# Which complete would you get?



## Dave Moore (Apr 15, 2004)

After Christmas this year I'm going to get a dj. Which would you choose between these 2 07 models?

I'm leaning toward the Giant because it's SS already and lighter(I assume) but that doesn't necessarily matter.

Specialized P2 Cr-Mo
http://specialized.com/bc/SBCBkModel.jsp?spid=16872

Giant STP SS
http://www.giant-bicycles.com/us/030.000.000/030.000.006.asp?model=11491

Thanks!!

Dave


----------



## joshfromkent (Jun 21, 2006)

*p.2*

p.2 cromo, super nice bike, they cleaned the frame up.i love giant, but that stp just doesn't do it for me.


----------



## Raghavan (Aug 14, 2005)

Why not just get the P1? SS and has better stuff than the STP.


----------



## Dave Moore (Apr 15, 2004)

Raghavan said:


> Why not just get the P1? SS and has better stuff than the STP.


Honestly I just didn't notice so thanks for the pointer:thumbsup:

I didn't realize that the P1 was also Cr-Mo according to the specs...

I wish the P1 was available in white but that's no biggie.

Keep em coming but lets now change the primary focus between the P1 and STP SS...also include any other completes that are already SS that you like. I'm open to debate


----------



## Cru Jones (Aug 10, 2006)

You might consider a DK Xenia 26. I haven't seen many of them around. It looks simple and solid. And it's at a great price ($650 MSRP). Or, maybe consider a General Lee. Yeah, it's 24" cruiser with a solid fork, but it's a hell of a deal for a complete bike ($270 MSRP). And, personally, I think learning to jump on a smaller bike really helps develop bike skills. But, both the P1 and STP would be great choices as well. Good luck!!! :thumbsup:

http://www.dkbicycles.com/bikes/bikes.html


----------



## BikeSATORI (Mar 20, 2004)

I like the STP, but just can't get over it as an SS. Giant really needs to step up and make one with horizontal dropouts for SS, which baffles me why they haven't yet, they have a version of the XTC with horizontal dropouts for SS!
I don't personally know anything about the new redesigned P bikes so I can't say much.

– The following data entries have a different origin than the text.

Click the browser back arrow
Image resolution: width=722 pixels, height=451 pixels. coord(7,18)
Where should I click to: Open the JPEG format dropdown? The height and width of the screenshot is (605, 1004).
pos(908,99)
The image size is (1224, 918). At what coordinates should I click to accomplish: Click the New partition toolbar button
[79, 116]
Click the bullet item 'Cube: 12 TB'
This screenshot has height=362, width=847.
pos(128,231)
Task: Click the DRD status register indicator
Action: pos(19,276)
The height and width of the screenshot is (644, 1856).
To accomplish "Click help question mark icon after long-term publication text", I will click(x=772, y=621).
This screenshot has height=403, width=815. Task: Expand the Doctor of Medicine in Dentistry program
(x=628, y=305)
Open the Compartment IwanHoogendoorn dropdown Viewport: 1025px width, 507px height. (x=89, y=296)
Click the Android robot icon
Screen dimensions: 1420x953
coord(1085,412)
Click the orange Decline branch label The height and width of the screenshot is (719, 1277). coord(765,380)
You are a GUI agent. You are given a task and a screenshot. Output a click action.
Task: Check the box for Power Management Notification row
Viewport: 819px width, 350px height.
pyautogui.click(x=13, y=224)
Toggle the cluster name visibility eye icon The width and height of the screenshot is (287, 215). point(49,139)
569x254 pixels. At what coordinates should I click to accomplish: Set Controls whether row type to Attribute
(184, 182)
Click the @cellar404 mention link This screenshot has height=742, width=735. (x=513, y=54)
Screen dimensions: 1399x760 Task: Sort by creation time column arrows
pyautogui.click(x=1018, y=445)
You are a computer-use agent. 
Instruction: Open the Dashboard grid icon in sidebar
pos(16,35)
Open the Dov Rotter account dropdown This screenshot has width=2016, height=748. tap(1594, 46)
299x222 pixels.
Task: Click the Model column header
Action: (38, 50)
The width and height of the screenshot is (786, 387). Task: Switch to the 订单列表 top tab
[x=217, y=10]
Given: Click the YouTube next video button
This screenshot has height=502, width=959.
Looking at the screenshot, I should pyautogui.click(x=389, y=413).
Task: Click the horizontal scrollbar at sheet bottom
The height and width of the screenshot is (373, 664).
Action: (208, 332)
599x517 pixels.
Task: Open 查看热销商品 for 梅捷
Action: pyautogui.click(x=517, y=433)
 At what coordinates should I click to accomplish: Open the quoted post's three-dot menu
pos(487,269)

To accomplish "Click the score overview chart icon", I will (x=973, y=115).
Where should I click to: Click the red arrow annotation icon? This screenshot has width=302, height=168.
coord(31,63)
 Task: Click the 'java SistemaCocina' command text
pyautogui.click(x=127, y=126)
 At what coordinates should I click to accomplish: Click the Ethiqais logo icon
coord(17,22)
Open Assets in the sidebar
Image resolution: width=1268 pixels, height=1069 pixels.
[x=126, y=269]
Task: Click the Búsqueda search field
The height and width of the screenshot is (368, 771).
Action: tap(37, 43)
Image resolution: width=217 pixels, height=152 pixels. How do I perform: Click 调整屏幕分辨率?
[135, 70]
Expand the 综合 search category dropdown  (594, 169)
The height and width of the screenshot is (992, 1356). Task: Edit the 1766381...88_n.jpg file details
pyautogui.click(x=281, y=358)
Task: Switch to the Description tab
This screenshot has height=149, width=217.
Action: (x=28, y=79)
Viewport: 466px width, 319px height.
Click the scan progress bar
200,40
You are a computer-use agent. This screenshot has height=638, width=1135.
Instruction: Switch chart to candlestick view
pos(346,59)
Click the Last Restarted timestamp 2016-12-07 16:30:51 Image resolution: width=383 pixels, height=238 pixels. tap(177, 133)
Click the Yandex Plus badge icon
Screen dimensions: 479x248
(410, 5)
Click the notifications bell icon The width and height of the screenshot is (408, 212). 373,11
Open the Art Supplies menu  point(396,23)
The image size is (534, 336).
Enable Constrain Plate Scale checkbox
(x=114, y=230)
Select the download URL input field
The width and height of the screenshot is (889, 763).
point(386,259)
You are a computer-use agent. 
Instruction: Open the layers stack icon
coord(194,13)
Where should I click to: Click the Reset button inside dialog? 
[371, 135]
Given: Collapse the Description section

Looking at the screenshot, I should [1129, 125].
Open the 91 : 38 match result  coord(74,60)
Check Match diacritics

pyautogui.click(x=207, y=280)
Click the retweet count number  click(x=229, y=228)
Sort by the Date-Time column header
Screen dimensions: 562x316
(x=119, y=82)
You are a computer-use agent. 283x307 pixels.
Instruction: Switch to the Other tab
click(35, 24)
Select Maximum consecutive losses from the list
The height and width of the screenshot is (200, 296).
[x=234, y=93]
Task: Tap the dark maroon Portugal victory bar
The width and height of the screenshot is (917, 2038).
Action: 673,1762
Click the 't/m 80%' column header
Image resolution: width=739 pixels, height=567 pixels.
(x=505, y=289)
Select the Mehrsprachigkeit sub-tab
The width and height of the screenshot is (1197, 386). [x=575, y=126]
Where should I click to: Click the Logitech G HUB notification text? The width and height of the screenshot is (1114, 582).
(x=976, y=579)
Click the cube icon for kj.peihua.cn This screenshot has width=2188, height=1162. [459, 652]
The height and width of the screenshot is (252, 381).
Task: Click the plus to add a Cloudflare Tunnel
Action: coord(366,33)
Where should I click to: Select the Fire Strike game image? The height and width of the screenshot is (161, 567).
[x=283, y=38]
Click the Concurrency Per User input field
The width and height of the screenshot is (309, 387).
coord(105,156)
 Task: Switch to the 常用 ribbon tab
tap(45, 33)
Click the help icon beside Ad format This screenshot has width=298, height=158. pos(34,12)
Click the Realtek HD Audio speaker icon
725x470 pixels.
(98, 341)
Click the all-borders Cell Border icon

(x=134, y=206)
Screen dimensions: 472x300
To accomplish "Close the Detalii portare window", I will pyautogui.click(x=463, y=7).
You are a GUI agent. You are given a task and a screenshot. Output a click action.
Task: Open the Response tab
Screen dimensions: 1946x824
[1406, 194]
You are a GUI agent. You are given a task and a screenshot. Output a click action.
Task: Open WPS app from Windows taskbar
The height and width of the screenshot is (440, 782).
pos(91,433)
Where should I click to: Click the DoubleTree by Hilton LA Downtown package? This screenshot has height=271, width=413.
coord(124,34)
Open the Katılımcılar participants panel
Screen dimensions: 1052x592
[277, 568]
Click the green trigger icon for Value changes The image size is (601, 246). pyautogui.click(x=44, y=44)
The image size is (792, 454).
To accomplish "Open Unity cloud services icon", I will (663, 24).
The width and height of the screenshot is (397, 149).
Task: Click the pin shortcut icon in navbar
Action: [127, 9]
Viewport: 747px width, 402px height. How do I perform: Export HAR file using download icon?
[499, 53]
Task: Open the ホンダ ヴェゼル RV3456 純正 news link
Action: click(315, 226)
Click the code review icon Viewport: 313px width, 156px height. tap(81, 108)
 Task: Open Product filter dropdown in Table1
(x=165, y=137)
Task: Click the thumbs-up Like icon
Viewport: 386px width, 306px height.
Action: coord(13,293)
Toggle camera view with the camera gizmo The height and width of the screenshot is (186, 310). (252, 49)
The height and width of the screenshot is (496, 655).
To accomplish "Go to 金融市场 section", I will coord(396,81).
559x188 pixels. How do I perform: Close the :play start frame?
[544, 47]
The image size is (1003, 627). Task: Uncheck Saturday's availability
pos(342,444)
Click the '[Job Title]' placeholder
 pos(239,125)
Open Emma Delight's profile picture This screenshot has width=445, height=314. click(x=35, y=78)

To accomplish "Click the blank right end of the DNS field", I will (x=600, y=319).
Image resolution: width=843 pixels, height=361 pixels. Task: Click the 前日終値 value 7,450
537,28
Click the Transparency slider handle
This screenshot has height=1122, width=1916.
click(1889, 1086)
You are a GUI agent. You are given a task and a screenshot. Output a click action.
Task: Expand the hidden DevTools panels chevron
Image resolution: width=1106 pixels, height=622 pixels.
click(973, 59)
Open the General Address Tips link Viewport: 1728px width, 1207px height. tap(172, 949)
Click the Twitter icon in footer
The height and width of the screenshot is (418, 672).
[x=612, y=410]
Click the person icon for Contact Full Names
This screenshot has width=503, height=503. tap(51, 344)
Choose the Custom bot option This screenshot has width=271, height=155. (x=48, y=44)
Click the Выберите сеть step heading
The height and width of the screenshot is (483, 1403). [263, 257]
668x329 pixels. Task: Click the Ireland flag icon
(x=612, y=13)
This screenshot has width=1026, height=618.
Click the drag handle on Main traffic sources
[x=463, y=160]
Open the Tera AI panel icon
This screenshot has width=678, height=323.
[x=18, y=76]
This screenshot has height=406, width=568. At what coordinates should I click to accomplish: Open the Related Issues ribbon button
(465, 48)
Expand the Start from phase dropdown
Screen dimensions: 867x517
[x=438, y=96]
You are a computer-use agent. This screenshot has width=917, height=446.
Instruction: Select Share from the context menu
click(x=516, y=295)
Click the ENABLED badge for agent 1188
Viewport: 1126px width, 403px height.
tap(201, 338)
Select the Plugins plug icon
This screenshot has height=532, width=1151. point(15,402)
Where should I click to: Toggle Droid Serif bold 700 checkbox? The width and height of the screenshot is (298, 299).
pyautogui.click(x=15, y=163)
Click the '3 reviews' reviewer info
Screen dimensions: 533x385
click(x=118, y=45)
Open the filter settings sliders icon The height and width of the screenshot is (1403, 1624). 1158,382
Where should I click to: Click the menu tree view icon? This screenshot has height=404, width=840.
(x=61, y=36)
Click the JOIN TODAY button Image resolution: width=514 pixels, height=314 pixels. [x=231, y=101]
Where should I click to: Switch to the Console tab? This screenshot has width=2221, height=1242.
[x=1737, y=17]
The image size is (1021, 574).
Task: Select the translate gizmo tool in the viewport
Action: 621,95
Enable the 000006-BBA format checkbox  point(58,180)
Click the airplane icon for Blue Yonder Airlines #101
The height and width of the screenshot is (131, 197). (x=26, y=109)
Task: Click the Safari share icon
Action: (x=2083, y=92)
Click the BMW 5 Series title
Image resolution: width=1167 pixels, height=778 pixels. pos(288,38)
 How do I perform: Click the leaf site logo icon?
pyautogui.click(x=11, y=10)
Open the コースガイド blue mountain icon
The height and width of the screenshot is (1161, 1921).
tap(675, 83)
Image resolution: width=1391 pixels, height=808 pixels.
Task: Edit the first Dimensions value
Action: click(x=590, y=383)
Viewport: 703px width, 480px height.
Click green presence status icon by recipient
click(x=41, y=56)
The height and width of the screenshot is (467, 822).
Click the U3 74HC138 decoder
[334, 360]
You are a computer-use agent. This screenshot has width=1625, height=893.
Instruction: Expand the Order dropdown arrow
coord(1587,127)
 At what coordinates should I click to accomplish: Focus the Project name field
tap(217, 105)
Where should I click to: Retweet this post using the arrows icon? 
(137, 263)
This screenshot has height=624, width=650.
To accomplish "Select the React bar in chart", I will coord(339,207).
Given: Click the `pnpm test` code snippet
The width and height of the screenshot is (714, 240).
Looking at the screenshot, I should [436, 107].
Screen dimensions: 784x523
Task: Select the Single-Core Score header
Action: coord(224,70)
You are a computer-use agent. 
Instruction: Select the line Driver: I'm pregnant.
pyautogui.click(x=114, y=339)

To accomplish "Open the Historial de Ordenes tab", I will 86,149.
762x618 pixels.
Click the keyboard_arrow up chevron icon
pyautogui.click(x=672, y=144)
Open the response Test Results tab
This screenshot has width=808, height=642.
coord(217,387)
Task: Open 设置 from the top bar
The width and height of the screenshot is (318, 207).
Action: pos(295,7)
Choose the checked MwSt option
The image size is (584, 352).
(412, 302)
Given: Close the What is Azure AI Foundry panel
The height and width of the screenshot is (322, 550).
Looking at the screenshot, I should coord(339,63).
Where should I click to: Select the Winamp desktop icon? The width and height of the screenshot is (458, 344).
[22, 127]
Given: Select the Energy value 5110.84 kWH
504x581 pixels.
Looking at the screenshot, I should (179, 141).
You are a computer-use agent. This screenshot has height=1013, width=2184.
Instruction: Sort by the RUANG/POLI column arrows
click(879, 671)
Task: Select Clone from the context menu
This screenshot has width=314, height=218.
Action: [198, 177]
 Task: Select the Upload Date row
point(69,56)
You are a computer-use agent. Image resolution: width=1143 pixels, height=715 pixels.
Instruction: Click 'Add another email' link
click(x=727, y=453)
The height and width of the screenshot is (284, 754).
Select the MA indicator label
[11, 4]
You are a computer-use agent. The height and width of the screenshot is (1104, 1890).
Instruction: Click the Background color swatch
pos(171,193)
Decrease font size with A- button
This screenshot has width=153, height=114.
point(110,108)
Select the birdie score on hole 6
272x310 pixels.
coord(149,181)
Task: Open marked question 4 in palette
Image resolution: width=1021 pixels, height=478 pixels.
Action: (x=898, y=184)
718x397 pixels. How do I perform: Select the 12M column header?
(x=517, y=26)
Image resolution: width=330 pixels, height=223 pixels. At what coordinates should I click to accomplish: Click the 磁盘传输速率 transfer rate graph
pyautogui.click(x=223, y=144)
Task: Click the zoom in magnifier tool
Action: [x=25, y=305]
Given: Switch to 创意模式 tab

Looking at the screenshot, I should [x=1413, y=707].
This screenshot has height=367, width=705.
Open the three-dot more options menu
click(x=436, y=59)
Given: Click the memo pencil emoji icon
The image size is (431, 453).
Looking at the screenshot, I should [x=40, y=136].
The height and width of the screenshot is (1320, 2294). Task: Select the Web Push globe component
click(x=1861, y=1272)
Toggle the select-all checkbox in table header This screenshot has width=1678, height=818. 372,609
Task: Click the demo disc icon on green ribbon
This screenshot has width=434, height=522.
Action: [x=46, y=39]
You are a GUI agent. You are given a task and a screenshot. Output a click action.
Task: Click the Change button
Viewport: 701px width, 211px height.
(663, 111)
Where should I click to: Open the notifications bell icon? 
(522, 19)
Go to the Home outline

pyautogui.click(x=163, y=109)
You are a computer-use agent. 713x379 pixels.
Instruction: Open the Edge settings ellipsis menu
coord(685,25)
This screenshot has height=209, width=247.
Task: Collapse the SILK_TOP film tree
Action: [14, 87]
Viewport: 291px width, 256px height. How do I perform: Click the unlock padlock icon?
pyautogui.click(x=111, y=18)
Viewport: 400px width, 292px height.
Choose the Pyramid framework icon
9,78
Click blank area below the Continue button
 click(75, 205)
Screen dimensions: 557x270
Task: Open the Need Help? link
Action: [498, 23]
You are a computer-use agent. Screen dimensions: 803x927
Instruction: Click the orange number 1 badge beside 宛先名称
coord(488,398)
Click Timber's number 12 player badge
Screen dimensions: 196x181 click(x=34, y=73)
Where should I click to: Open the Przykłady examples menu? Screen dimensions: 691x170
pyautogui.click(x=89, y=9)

how about a Norco, I really dig their completes, and if I weren't so much into building up my own rigs, that is the route I would go.


----------



## cummings (May 21, 2005)

get the p1. first of all ,the giant has veriticle dropouts and a tensioner which sucks dink for ss. And the p1 looks way cool with that green colour and brown grips and seat. Plus its cromo which is great.


----------



## Dave Moore (Apr 15, 2004)

cummings said:


> get the p1. first of all ,the giant has veriticle dropouts and a tensioner which sucks dink for ss. And the p1 looks way cool with that green colour and brown grips and seat. Plus its cromo which is great.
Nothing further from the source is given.